* _INSTRUCTIONS TO FOLLOW_: Print the first line of the records below and every line after it, up to and including the line with "Given: Enable Text". Print nothing else.
======== THE RECORDS
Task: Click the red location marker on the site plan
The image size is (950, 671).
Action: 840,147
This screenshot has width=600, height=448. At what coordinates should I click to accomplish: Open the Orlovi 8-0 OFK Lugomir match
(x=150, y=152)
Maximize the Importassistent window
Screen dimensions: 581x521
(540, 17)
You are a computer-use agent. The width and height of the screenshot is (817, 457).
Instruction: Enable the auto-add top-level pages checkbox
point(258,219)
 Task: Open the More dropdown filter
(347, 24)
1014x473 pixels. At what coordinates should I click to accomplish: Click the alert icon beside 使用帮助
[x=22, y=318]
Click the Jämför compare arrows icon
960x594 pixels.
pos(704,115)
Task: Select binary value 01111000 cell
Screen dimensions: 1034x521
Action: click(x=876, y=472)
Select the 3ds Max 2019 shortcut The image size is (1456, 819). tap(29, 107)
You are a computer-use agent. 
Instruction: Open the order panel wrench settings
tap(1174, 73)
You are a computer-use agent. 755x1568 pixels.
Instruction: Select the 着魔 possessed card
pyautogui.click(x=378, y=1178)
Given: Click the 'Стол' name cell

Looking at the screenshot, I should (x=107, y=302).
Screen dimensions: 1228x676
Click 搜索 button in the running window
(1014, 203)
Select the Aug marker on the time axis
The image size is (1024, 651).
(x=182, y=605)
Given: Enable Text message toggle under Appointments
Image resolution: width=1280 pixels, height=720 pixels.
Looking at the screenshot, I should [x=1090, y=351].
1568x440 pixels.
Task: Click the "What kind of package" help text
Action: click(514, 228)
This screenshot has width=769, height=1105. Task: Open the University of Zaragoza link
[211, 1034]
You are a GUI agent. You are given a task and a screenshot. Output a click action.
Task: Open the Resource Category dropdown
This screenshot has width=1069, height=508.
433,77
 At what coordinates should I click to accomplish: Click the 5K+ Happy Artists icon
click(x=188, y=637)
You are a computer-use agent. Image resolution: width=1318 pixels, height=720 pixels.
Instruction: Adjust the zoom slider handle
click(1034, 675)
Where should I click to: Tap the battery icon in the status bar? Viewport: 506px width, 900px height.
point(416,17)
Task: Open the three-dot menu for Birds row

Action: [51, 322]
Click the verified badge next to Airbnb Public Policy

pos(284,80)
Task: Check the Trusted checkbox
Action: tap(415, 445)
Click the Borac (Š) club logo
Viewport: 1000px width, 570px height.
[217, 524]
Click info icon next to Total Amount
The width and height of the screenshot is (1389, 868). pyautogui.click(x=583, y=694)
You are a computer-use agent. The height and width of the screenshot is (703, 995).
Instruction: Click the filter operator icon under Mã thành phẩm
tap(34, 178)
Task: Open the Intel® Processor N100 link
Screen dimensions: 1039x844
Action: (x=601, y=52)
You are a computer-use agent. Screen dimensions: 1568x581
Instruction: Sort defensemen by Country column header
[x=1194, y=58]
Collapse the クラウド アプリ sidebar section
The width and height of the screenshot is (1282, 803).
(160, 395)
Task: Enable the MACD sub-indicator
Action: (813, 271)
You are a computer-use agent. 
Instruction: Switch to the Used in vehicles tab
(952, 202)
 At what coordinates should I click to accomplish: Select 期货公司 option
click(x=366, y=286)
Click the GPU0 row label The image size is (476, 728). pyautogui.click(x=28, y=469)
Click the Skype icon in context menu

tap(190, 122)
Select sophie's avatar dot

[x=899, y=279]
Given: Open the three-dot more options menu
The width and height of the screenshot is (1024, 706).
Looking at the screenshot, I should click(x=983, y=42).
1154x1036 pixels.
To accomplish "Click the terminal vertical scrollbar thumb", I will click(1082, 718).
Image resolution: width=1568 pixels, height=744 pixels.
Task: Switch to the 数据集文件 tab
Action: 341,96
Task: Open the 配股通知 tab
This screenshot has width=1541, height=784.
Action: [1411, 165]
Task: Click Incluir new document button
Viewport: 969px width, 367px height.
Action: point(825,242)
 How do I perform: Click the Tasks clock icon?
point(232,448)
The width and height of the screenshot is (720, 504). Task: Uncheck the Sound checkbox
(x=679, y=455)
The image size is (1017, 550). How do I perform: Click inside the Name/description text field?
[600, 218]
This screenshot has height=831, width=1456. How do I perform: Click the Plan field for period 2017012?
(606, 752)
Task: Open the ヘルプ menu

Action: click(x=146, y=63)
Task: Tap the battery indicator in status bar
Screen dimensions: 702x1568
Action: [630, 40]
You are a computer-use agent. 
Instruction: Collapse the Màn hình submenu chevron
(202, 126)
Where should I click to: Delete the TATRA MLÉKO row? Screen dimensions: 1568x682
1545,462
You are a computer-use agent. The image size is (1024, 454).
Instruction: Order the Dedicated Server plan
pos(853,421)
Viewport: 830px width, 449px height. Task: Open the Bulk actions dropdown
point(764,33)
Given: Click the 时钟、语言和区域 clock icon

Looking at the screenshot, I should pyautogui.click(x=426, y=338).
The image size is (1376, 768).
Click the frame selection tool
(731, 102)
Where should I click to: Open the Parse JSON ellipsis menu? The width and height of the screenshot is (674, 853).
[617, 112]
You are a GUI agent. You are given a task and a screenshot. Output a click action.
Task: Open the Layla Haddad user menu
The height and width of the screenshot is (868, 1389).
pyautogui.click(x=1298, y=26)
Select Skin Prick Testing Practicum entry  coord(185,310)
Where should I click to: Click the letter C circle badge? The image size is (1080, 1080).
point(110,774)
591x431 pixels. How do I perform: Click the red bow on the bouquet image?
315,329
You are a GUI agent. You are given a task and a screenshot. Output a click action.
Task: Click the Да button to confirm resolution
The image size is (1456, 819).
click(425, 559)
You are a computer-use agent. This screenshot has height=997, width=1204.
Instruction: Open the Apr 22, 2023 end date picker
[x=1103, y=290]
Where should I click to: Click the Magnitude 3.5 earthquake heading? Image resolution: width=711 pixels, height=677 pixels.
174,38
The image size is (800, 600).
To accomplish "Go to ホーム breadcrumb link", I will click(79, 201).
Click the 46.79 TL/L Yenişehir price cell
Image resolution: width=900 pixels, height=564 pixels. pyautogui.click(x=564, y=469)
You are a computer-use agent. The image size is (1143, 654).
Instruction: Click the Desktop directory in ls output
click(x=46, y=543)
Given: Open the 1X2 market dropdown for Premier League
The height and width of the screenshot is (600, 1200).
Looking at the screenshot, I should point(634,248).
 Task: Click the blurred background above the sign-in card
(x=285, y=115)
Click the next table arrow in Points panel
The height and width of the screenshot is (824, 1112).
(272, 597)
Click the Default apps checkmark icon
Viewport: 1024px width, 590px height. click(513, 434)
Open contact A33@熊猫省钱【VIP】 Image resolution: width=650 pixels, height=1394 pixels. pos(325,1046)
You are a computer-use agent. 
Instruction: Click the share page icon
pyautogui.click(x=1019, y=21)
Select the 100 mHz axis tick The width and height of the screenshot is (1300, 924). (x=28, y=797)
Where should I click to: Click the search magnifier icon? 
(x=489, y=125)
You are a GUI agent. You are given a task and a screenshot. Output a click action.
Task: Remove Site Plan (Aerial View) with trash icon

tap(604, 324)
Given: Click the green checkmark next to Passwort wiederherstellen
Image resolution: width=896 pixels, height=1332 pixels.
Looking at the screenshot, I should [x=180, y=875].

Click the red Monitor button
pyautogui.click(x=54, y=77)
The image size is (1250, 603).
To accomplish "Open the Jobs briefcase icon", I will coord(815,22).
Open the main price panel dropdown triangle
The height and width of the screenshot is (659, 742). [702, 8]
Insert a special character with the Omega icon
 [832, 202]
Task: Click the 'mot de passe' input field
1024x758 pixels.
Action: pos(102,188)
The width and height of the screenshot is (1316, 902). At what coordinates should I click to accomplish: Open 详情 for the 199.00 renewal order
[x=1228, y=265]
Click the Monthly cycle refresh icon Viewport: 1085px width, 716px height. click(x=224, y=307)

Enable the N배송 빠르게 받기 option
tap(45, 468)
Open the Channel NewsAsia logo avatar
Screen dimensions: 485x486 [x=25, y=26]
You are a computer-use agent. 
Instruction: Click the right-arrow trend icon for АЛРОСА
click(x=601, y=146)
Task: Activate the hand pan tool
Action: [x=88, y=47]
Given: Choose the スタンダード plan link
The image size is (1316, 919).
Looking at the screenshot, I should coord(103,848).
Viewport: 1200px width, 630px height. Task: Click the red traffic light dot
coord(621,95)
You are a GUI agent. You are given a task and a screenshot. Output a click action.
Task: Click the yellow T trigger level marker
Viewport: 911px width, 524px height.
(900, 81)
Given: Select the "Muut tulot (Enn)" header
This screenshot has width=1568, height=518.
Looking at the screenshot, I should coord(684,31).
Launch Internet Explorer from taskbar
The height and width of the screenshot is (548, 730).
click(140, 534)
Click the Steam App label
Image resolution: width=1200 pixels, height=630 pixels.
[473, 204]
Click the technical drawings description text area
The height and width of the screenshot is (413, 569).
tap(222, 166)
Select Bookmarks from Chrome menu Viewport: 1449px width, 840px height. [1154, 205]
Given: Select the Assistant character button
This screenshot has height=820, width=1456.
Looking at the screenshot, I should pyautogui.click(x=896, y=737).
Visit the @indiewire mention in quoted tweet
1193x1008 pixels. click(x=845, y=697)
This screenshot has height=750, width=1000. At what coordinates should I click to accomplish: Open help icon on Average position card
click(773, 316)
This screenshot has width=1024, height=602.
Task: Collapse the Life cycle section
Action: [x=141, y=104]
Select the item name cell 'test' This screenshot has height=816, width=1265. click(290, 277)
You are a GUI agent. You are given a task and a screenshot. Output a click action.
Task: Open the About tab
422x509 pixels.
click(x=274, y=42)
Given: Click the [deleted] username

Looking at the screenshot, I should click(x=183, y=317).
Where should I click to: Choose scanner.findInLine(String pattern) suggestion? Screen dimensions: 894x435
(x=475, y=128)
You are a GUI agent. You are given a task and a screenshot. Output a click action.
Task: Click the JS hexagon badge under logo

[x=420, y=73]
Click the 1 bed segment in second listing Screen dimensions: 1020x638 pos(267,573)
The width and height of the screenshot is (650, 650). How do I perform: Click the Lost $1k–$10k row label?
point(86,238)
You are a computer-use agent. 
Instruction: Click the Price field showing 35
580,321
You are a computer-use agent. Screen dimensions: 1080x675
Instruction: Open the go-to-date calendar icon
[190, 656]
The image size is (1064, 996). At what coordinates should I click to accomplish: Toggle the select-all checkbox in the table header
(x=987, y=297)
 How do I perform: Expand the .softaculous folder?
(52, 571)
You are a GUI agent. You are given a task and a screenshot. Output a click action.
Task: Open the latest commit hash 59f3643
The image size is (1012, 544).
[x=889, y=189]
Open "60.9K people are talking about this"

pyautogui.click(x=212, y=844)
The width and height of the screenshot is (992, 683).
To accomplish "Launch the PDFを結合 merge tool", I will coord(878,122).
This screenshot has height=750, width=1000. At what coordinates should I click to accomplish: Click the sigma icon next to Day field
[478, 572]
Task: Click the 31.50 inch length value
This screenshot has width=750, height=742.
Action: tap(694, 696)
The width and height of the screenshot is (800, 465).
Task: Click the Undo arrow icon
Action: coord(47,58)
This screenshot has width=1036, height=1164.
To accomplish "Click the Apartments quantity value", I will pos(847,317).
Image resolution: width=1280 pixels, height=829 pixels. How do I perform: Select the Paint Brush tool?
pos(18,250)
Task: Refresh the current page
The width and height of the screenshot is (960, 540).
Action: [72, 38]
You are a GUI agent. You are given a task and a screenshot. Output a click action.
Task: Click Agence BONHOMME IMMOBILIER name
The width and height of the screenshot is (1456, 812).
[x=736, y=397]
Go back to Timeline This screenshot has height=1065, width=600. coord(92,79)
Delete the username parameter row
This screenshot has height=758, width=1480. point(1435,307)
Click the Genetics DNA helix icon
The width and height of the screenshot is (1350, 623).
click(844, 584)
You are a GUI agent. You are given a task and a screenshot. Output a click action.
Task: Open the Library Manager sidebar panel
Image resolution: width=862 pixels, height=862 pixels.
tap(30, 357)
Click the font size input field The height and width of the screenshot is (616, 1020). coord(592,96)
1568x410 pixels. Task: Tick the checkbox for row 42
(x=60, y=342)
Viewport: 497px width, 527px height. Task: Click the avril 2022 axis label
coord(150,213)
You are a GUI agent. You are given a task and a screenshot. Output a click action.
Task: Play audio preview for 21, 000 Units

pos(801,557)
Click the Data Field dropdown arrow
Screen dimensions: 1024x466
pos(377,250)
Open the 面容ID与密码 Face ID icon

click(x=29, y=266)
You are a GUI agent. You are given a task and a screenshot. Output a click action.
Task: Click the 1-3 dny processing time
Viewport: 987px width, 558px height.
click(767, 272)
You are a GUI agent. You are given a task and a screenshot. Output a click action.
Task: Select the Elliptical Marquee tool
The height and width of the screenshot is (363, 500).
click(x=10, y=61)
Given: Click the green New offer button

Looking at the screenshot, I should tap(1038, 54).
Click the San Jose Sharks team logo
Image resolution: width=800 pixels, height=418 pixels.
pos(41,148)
================
* _WRITTEN REPLY_:
Task: Click the red location marker on the site plan
The image size is (950, 671).
Action: 840,147
This screenshot has width=600, height=448. At what coordinates should I click to accomplish: Open the Orlovi 8-0 OFK Lugomir match
(x=150, y=152)
Maximize the Importassistent window
Screen dimensions: 581x521
(540, 17)
You are a computer-use agent. The width and height of the screenshot is (817, 457).
Instruction: Enable the auto-add top-level pages checkbox
point(258,219)
 Task: Open the More dropdown filter
(347, 24)
1014x473 pixels. At what coordinates should I click to accomplish: Click the alert icon beside 使用帮助
[x=22, y=318]
Click the Jämför compare arrows icon
960x594 pixels.
pos(704,115)
Task: Select binary value 01111000 cell
Screen dimensions: 1034x521
Action: click(x=876, y=472)
Select the 3ds Max 2019 shortcut The image size is (1456, 819). tap(29, 107)
You are a computer-use agent. 
Instruction: Open the order panel wrench settings
tap(1174, 73)
You are a computer-use agent. 755x1568 pixels.
Instruction: Select the 着魔 possessed card
pyautogui.click(x=378, y=1178)
Given: Click the 'Стол' name cell

Looking at the screenshot, I should (x=107, y=302).
Screen dimensions: 1228x676
Click 搜索 button in the running window
(1014, 203)
Select the Aug marker on the time axis
The image size is (1024, 651).
(x=182, y=605)
Given: Enable Text message toggle under Appointments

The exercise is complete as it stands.